→ DIRECTIONS:
Take the material below and reproduce, word for word, only the lines from the line with "Viewport: 2128px width, 1230px height." through the line with "The height and width of the screenshot is (1385, 1800).".
_ _ _ _ _ _ _
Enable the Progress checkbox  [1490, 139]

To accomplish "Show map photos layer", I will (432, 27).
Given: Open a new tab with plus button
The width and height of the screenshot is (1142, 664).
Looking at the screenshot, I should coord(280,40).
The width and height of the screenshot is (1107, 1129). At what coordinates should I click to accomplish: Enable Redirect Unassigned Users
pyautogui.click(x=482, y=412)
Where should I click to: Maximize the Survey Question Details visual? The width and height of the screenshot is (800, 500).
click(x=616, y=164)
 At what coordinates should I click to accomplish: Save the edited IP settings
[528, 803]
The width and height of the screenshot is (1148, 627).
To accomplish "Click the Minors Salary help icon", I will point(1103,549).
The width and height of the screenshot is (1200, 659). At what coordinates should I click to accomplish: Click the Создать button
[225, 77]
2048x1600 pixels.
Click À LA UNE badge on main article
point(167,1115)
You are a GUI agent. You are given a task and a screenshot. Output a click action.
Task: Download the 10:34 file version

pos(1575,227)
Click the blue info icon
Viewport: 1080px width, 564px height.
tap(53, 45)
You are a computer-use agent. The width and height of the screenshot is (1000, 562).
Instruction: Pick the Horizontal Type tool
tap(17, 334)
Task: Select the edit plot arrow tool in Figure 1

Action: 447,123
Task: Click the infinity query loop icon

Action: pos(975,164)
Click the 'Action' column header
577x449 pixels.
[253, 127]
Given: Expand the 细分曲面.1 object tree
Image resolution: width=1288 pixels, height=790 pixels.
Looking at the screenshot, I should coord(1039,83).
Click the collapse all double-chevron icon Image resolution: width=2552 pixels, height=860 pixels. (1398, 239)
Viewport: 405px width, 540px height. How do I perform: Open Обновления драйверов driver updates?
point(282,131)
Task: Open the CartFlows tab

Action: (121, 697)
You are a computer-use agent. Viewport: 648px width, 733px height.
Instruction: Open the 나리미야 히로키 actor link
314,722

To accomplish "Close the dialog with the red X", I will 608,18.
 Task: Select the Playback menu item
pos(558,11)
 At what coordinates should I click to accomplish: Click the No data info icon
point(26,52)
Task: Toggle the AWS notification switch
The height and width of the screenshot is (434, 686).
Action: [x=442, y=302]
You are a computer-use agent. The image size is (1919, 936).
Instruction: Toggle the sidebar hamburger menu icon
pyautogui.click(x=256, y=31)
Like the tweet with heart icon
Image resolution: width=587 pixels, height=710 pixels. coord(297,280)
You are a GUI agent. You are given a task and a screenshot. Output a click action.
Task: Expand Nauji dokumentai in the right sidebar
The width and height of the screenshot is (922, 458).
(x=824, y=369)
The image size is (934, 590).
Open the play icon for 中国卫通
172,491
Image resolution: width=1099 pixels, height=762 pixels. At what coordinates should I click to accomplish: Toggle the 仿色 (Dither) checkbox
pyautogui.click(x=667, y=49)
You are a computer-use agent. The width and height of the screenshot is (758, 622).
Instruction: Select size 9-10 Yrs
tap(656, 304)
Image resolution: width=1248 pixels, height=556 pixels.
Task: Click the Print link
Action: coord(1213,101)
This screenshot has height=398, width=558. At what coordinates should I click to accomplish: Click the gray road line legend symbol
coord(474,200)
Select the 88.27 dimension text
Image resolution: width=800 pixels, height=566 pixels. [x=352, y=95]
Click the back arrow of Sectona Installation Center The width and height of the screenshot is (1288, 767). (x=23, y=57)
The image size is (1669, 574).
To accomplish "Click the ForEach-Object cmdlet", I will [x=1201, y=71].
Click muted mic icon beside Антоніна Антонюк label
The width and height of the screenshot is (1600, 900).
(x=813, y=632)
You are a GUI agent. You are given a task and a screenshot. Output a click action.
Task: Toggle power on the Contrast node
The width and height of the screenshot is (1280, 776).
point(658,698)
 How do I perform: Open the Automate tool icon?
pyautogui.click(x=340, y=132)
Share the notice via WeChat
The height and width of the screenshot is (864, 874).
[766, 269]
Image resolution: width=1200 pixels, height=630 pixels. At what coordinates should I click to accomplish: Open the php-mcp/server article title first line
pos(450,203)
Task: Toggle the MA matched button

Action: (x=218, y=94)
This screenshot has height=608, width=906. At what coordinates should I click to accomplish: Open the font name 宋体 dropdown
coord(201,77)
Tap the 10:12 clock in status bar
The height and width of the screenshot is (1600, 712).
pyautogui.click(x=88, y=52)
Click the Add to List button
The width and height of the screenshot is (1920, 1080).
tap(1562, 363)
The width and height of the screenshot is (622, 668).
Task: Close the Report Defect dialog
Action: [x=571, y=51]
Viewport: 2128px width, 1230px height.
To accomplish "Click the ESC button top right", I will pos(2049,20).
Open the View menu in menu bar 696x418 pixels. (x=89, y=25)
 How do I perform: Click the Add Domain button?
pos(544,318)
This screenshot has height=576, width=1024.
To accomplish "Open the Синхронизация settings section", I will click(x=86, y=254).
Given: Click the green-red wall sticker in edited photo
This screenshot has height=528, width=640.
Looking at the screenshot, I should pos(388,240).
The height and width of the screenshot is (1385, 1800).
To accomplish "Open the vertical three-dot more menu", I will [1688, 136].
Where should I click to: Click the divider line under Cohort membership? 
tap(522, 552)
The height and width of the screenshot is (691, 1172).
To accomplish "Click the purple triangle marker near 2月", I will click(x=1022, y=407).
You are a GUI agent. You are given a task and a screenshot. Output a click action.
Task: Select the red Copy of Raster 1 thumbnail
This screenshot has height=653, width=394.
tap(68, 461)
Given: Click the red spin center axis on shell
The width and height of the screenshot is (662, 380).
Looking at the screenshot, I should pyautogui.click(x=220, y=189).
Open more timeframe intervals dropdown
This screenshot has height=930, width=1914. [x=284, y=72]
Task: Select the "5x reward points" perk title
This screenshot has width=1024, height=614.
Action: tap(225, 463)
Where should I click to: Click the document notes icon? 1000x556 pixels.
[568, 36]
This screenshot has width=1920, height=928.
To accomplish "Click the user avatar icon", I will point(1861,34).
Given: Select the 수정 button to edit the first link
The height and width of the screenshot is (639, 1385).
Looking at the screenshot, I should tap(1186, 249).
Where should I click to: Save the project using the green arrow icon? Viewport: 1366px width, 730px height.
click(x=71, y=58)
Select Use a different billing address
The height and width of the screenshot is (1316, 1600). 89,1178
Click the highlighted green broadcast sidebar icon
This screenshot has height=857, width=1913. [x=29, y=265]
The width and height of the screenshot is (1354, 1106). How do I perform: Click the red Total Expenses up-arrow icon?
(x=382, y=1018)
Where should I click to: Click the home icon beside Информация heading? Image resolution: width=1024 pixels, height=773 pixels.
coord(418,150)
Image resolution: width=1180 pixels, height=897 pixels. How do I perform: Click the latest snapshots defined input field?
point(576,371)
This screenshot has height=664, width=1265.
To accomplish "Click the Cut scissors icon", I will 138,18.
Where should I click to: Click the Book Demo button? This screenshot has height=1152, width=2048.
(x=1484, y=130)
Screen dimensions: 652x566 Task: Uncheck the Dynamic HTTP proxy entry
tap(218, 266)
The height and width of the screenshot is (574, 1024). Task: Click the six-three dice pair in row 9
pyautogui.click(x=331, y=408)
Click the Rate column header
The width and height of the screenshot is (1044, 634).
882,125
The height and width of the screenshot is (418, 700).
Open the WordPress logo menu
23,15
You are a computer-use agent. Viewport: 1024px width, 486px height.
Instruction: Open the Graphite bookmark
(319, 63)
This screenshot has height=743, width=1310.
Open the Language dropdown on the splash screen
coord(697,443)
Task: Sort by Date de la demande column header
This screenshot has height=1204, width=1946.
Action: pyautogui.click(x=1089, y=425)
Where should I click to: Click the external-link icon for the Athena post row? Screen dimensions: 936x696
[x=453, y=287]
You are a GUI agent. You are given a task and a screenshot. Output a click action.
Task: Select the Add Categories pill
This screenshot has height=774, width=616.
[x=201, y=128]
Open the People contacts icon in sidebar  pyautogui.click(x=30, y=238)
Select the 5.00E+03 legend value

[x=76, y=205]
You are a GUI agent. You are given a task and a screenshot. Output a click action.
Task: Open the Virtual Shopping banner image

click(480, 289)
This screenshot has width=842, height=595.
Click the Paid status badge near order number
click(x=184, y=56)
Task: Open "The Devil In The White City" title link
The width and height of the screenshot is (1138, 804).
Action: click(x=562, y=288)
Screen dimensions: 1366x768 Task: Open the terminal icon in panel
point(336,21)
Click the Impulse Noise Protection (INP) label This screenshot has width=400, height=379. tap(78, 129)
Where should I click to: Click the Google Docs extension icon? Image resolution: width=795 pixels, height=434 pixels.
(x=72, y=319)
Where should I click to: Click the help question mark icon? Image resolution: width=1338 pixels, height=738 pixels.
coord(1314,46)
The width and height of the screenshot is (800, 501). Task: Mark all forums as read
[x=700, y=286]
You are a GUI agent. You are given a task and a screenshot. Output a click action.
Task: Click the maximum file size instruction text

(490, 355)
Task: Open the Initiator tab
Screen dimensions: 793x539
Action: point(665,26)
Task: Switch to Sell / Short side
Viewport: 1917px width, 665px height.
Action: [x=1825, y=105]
_ _ _ _ _ _ _
→ TASK OUTPUT:
Viewport: 2128px width, 1230px height.
To accomplish "Click the ESC button top right", I will pos(2049,20).
Open the View menu in menu bar 696x418 pixels. (x=89, y=25)
 How do I perform: Click the Add Domain button?
pos(544,318)
This screenshot has height=576, width=1024.
To accomplish "Open the Синхронизация settings section", I will click(x=86, y=254).
Given: Click the green-red wall sticker in edited photo
This screenshot has height=528, width=640.
Looking at the screenshot, I should pos(388,240).
The height and width of the screenshot is (1385, 1800).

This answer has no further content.